* SET OF TASKS
A: Summarize the review of Urn's album The Burning in two sentences.
B: Extend the review of Urn's The Burning past its final sentence, keeping the same voice.

+++ SUPPLIED PASSAGE

From Beethoven to Brian Eno, mankind has toiled for centuries to compose the greatest music human minds can fathom. Alas it was not until the mid-90s that music finally attained its supreme form, when two metal genres miraculously fused in the unholy union known as ‘blackened thrash.’ From Deströyer 666 to Desaster, it’s a genre where the leather is tight and the classics are aplenty. Finland’s Urn may not have been the greatest of these bands, but they sure had the gusto. If Metallica’s Kill ‘Em All was the equivalent of a hammer to the skull, then Urn’s 2001 debut 666 Megatons was like being force-fed a hand grenade and then barbecued with a flamethrower. Taking nods from blackened-death metal, the record more than lived up to its explosive title, still making my neck sore today with its choppy thrash breaks that recalled Toxic Holocaust at a time when Evil Never Dies was just a twinkle in Joel Grind’s eye.
Sadly 2006’s Dawn of the Devastation and 2008’s Soul Destroyers were less notable, and the group lapsed into inactivity following Destroyers’ release. Now in the age of comebacks, founding member Sulphur has returned with new recruits from fellow Finnish bands Evil Angel and Sacrilegious Impalement to unleash The Burning upon the unwitting masses. Will the group’s long-awaited fourth LP finally show them usurping the black-thrash throne?
If intro “The Resurrection” is any indication, not really. Over the track’s 90 second runtime, it’s as if the band sought to combine every intro cliché possible – a simple acoustic melody, a crackling fire, building drums, and sexualized female moaning. Fortunately first proper track “Celestial Light” not only redeems this intro, but even goes as far as to outshine most of Urn’s back catalog. “Celestial” doesn’t have a great main riff – it has four or five that are clawing for that title. Breaking in with ravenous drumming and a frantic Nifelheim-esque progression, the song moves into a fiery stomp akin to Deströyer 666, epic chords that recall Viking-era Bathory, and a joyous gliding solo that wouldn’t have sounded out of place on Rust in Peace. Topped off with a speed metal riff that will have your inner Judas Priest fan grinning like a bastard, “Celestial” is one of those stellar metal songs that could please fans of everything from Absu to Anvil.

++++++
+++ DATASET CONTENT

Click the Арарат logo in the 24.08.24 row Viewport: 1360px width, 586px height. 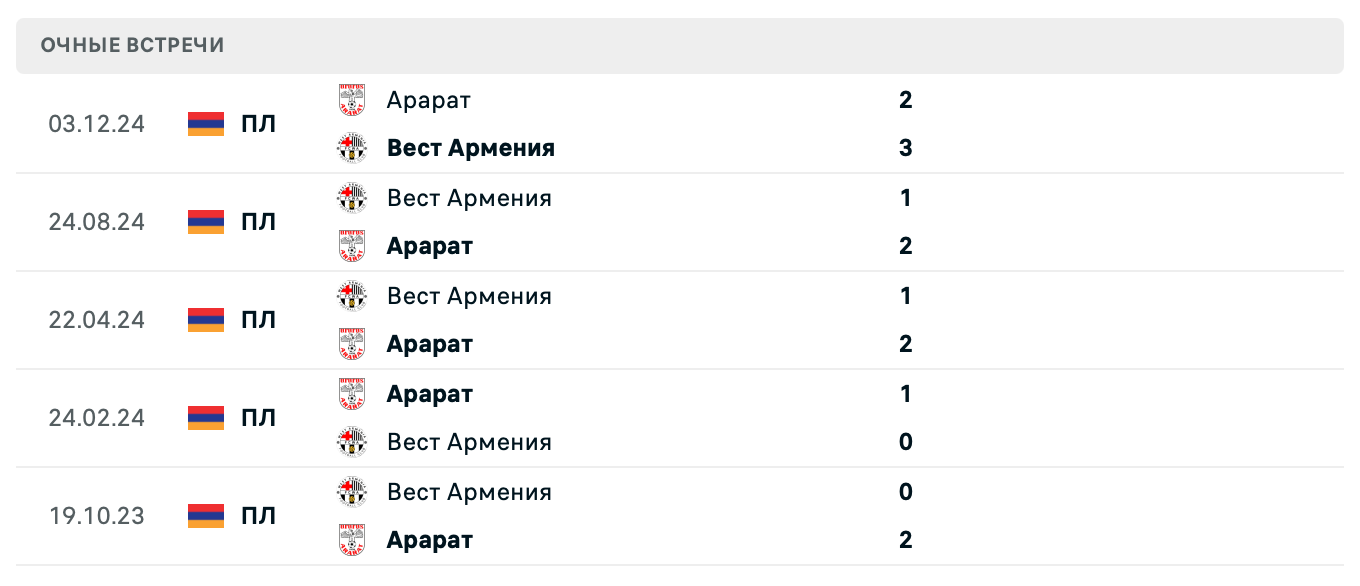tap(352, 245)
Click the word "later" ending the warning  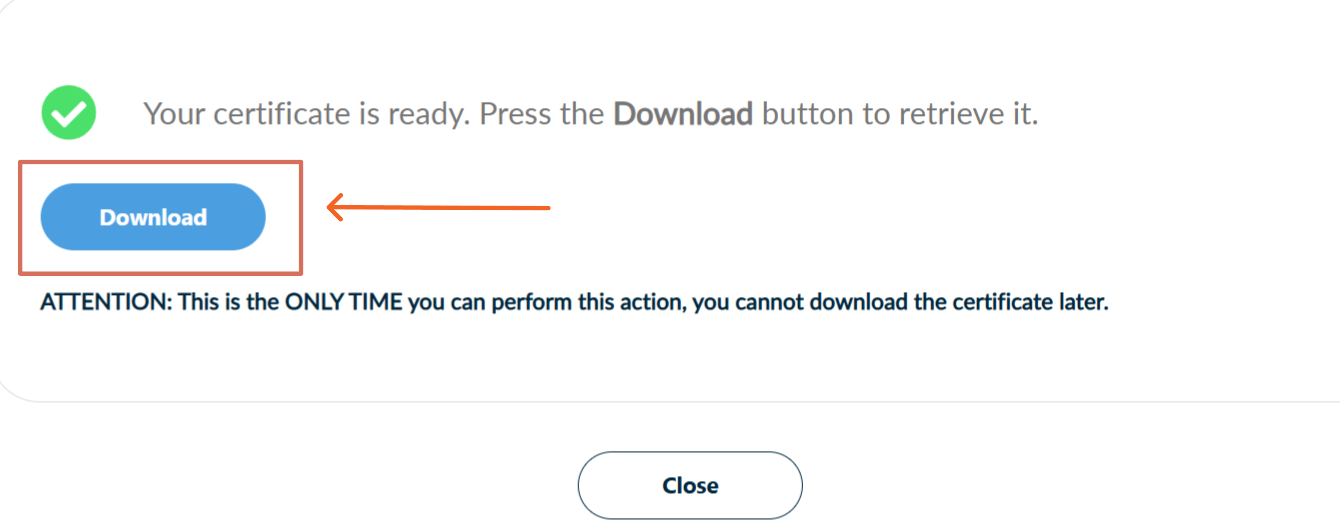[x=1085, y=303]
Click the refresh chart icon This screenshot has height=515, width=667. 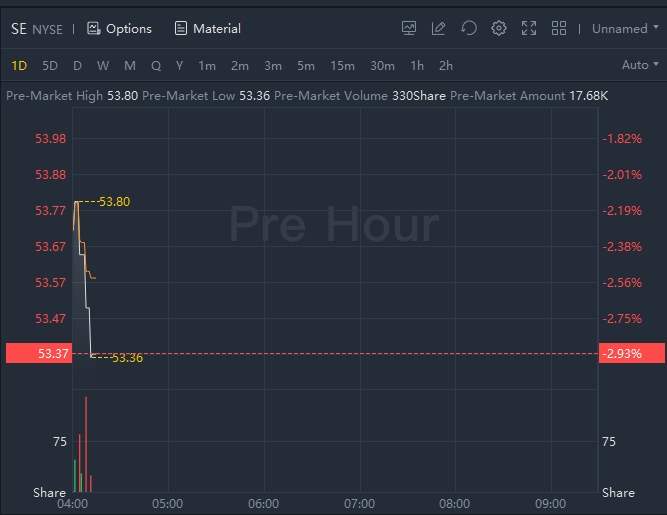click(x=468, y=28)
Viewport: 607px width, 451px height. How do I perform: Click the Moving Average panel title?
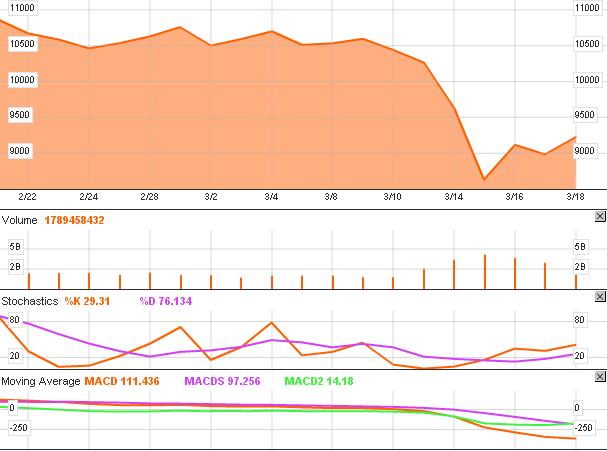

++++++

* SET OF ANSWERS
A: Finland's Urn made a strong blackened thrash debut with 2001's 666 Megatons, but their 2006 and 2008 albums were less notable and the band went inactive until founding member Sulphur returned with new members for the fourth LP, The Burning. The album's intro, "The Resurrection," piles up intro clichés, but the first proper track, "Celestial Light," outshines most of Urn's back catalog with several standout riffs that draw on a wide range of metal bands.

B:
Sadly the strength of “Celestial” does cause it to overshadow the remaining eight tracks, but that doesn’t mean the rest of The Burning is throwaway. Early highlight “Morbid Black Sorrow” and the closing title track continue the newfound Viking flourishes with beating Hammerheart tempos and piercing Týr-esque melodies, with the title track even including backing choirs and subtly layered acoustic guitars. “Hail the King” roars like Motorhead meets Midnight, riding a rollicking beat and climaxing with gang shouts in the chorus. The aptly titled “Wolves of Radiation” literally sounds nuclear with its pulsing leads, while “Falling Paradise” features a jumpy note sequence that will have you tugging on your britches to hide your thrash chub.
Yet The Burning is not without faults. Too many tracks ride on mid-paced tempos, causing some of the album’s middle cuts to bleed together. It doesn’t help that several of these songs are also quite formulaic, with obvious verse/chorus sections and refrains that make ample use of the song titles (see “Hail the King,” “Nocturnal Demons”). Because of this, even on first listen things feel a bit predictable. While there’s plenty of great riffs throughout Burning’s 40 minutes, I also can’t help but feel disappointed that there wasn’t at least one destructive thrash break that hearkened back to the 666 Megatons era.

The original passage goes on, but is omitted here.